§ **Görev 1**:
Aşağıdaki kuir sanat kolektifi konulu metne göre Kara Pembe Karşı Sanat Kolektifi hangi yıl kuruldu?

:: Verilen metin ::

Kara Pembe Karşı Sanat Kolektifi - Kuir Sanat Üzerine Kafa Yoruyor
İzmir'de LGBTİ hakları alanında çalışma yapan "Siyah Pembe Üçgen İzmir Derneği" ürettikleri görsel çalışmalarla dikkat çekmeyi başarıyor. Bu çalışmaların arkasında ise kuir sanat üzerine kafa yoran, ezber bozan "Kara Pembe Sanat Kolektifi" var. Sanatı bir “dönüştürme” aracı olarak kullanmayı hedefleyen Yavuz Cingöz, Kara Pembe Karşı Sanat Kolektifi'ni otuzbeslik.com'a anlatıyor.
Kara Pembe Karşı Sanat Kolektifi'nin kuruluş hikayesini bizlerle paylaşır mısınız?
Kara Pembe Karşı Sanat Kolektifi'ni 2013 yılında kurduk. Daha öncesinde çalışma grubu olarak Siyah Pembe Üçgen'in sanatsal faaliyetlerini düzenliyorduk. Kendimize ayrı isim vermemizin nedeni; bir etkinlik düzenlemek istememizdi. Kamusal alanda düzenlemek istediğimiz karşı sanat faaliyetleri ve happening'ler hakkında LGBTİ derneği Siyah Pembe Üçgen içinde olumsuz düşünenler vardı. Nefret Suçlarıyla Mücadele Haftası kapsamında düzenlediğimiz etkinliğin ana teması "Ana Akıma Kapılmamak" idi. Medyadaki ana akımı eleştirdiğimiz, nefret suçlarına karşı alternatif medyada neler yapabilirizin üzerine yoğunlaştığımız bir hafta oldu. Kara Pembe Karşı Sanat Kolektifi olarak "Ana Nefret Bülteni" sergisi düzenledik bu sergide translara yönelik nefret suçlarının sebebi olarak medyayı gösteren bir enstalasyon yaptık.

:::
:: Verilen liste ::

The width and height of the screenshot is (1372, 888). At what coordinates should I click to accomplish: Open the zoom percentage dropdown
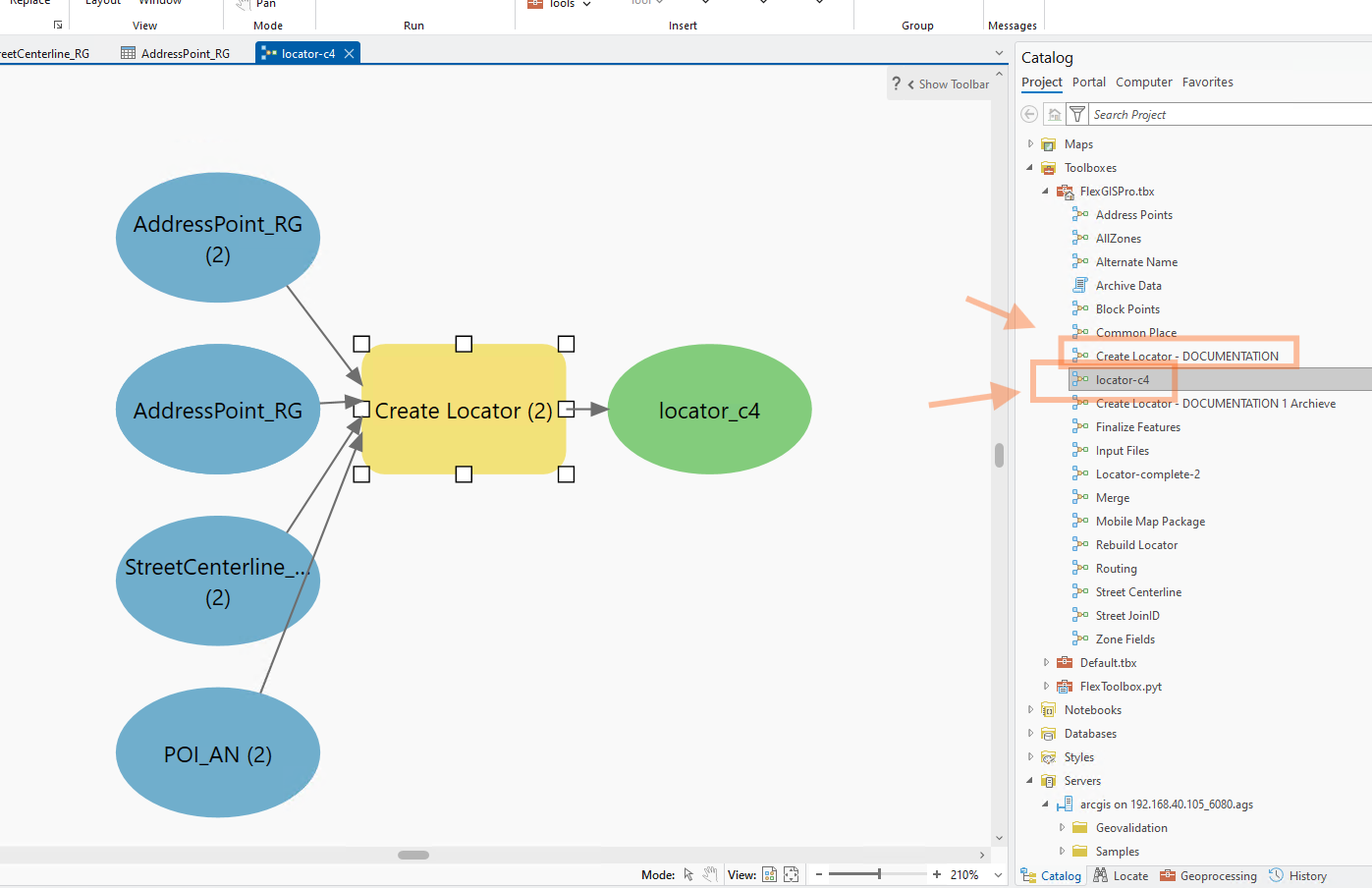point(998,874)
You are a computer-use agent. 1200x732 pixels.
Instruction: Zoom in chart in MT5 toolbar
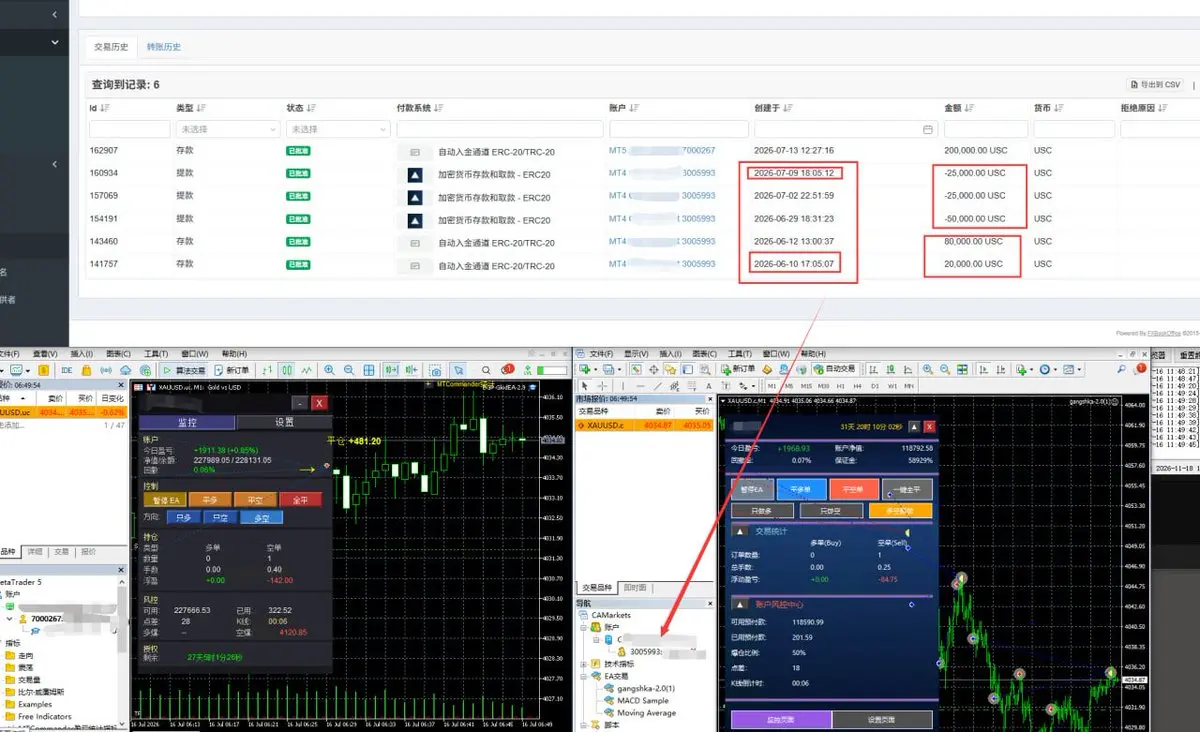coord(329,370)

:::

§ **Görev 2**:
Metnin ardından gelen listedeki tüm satırları, boş satırları atlayarak, No ve Satır sütunlarından oluşan bir Markdown tablosu olarak yaz. Resimleri yanıta koyma.

§ **Yanıt 1**:
Kolektif 2013 yılında kuruldu.

§ **Yanıt 2**:
| No | Satır |
|---|---|
| 1 | The width and height of the screenshot is (1372, 888). At what coordinates should I click to accomplish: Open the zoom percentage dropdown |
| 2 | point(998,874) |
| 3 | You are a computer-use agent. 1200x732 pixels. |
| 4 | Instruction: Zoom in chart in MT5 toolbar |
| 5 | coord(329,370) |